Text to read -
# Men's Hair Loss > Non Surgical Hair Replacement >  Assistance in partial hair pieces.

## winkywoo

Hi all. I'm in need of a little advice. I'm 20 years old and I've been on the big 3 for over a year now. Unfortunately, I'm seeing continued thinning in the front of my scalp however the remainder of my hair seems to be holding up well. I'm just barely able to keep it hidden from the untrained eye and I know that I won't be able to do so for much longer. I'm looking into a partial hair piece for the front of my hair however I'm completely clueless on how it all works. Could anybody give me a little advice? Where to purchase from, how to apply etc. (I live in the UK if that makes a difference.) And how does one apply a partial hairpiece when they've never done it before? Also... the haircut - how does that work? What do you say to the barber? "I'd like the front half of my head shaved but the rest cut great." It's all a little overwhelming and any advice/stories would be much appreciated! I'm also considering hair fibers if a hair piece seems to complex.

----------


## grincher

I dabbled with them before I moved on to toppers. They are just a smaller version of a topper. 

You need to make sure your supplier takes a hair sample for the colour match as it needs to be spot on.

My first one was too narrow (3cm) and I found it hard to keep bonded for more than a few days, but when I widen it to 8cm it bonded fine.

http://www.ukhairsystems.com/partials.html

They also arrange the template, fitting and cut in.

----------


## winkywoo

> I dabbled with them before I moved on to toppers. They are just a smaller version of a topper. 
> 
> You need to make sure your supplier takes a hair sample for the colour match as it needs to be spot on.
> 
> My first one was too narrow (3cm) and I found it hard to keep bonded for more than a few days, but when I widen it to 8cm it bonded fine.

Record excerpts -
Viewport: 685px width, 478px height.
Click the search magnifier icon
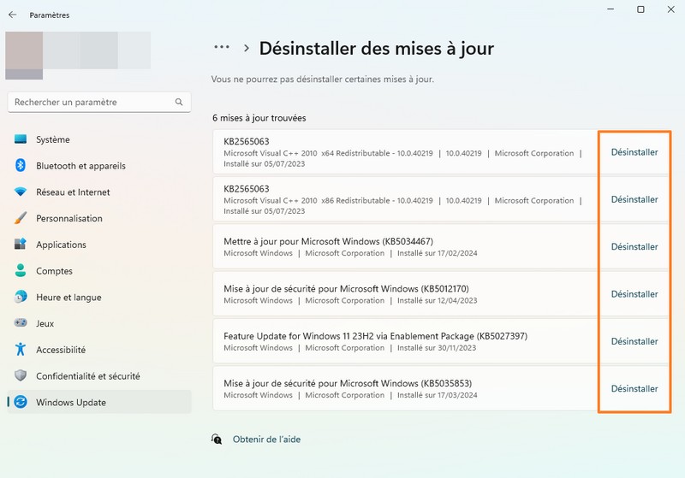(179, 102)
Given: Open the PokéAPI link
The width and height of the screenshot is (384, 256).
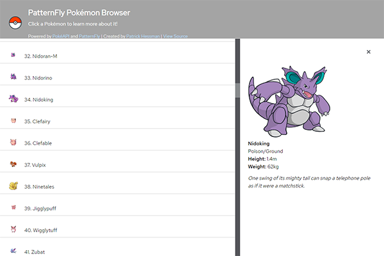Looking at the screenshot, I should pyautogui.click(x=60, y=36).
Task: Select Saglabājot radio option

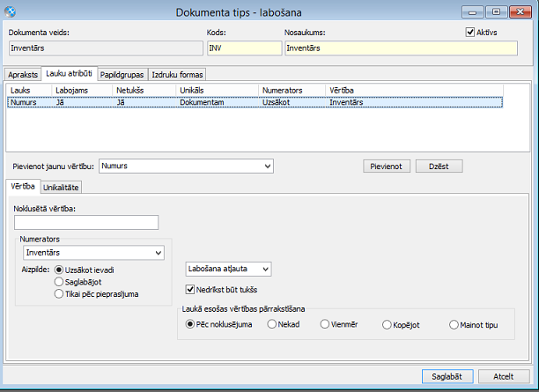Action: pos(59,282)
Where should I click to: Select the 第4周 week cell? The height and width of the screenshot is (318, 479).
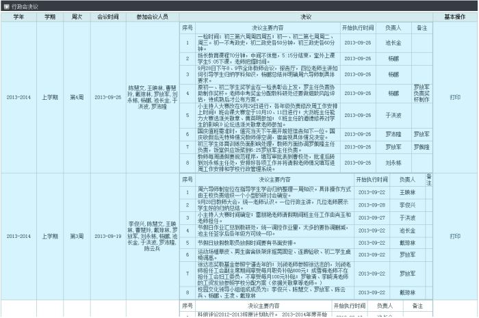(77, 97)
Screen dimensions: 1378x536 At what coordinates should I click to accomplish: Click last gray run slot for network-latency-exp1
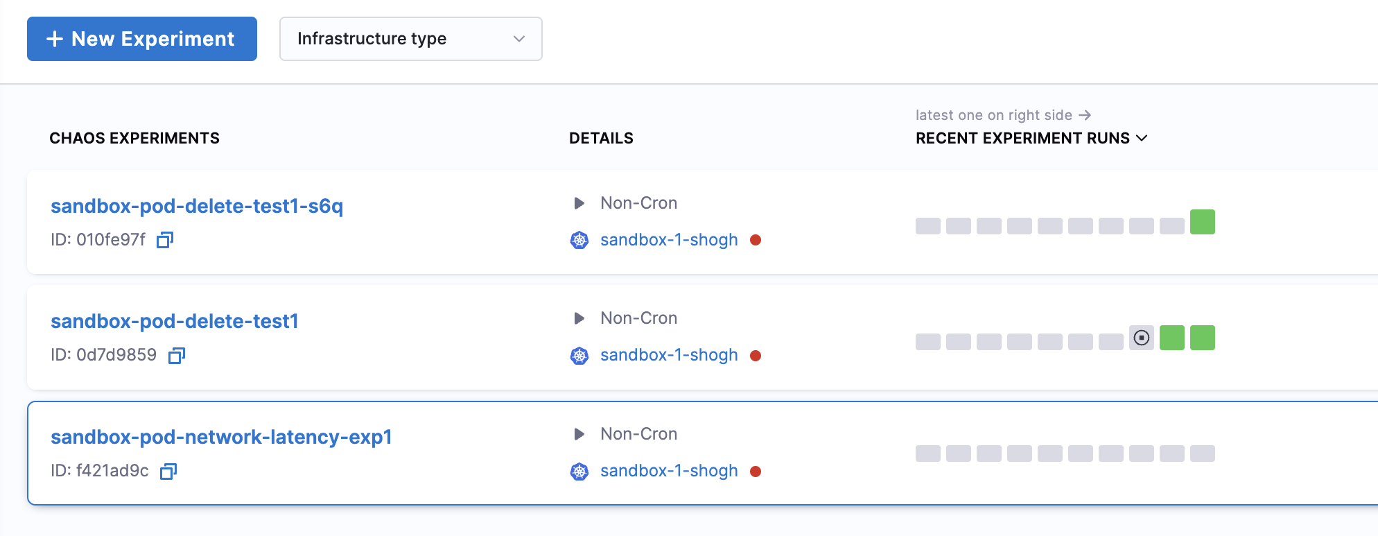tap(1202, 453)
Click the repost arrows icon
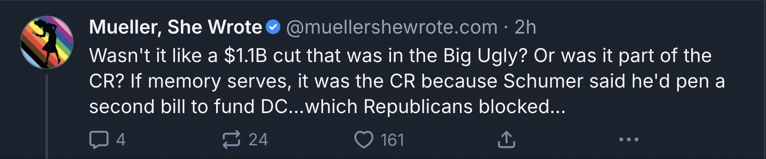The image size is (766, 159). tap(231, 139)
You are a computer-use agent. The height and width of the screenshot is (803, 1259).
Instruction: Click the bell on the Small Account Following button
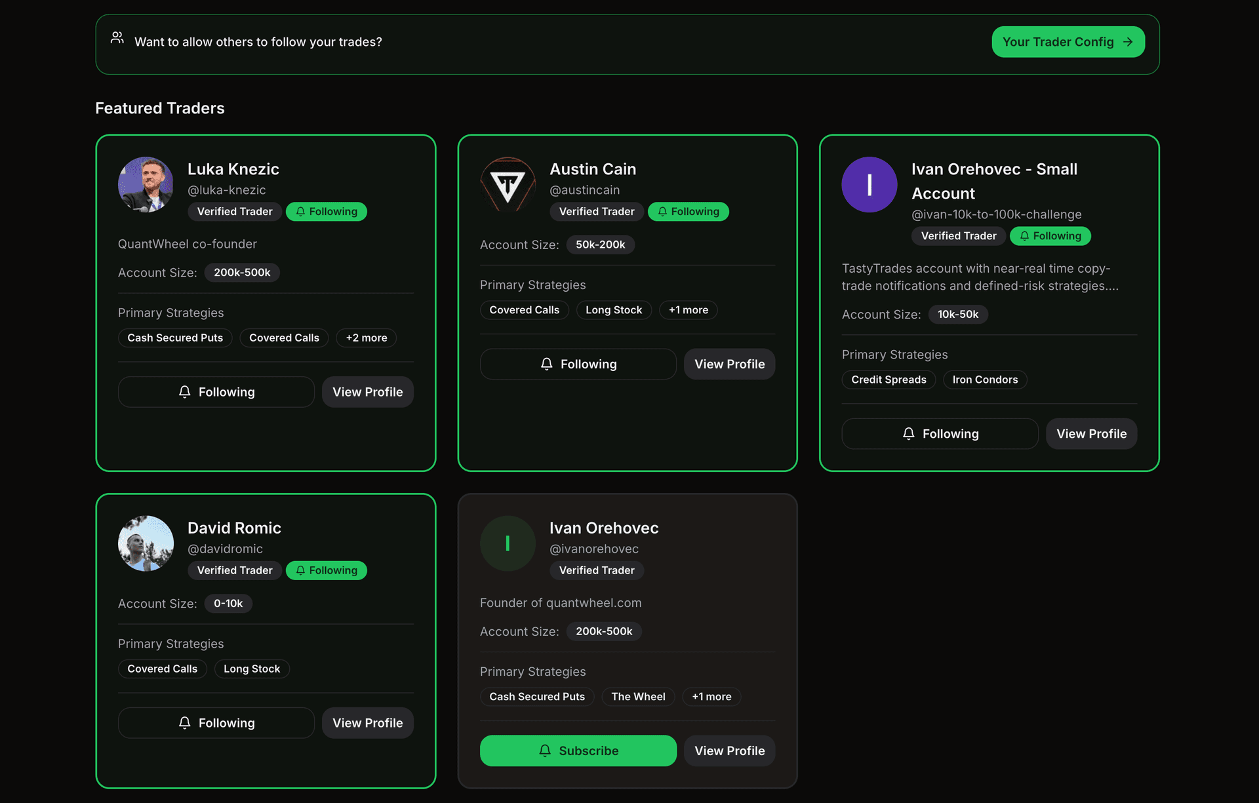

Your objective - Could you pick up the forum thread about partial hairpieces and write on from the point where it stops? The rows have nothing to do with the forum thread about partial hairpieces.

Task response -
> 
> http://www.ukhairsystems.com/partials.html
> 
> They also arrange the template, fitting and cut in.


 Thank you for the info and the link. Are you happy using a topper?  What made you go this route? Was it purely the fact that you were unhappy with the partial? Or had you lost too much hair that the full topper seemed practical?

----------


## grincher

In reality, I should have started with a topper, but it took me time to work it all out at the start. Looking back I know. Thats some years ago now.

Very happy indeed.

----------


## lvlace

> Hi all. I'm in need of a little advice. I'm 20 years old and I've been on the big 3 for over a year now. Unfortunately, I'm seeing continued thinning in the front of my scalp however the remainder of my hair seems to be holding up well. I'm just barely able to keep it hidden from the untrained eye and I know that I won't be able to do so for much longer. I'm looking into a partial hair piece for the front of my hair however I'm completely clueless on how it all works. Could anybody give me a little advice? Where to purchase from, how to apply etc. (I live in the UK if that makes a difference.) And how does one apply a partial hairpiece when they've never done it before? Also... the haircut - how does that work? What do you say to the barber? "I'd like the front half of my head shaved but the rest cut great." It's all a little overwhelming and any advice/stories would be much appreciated! I'm also considering hair fibers if a hair piece seems to complex.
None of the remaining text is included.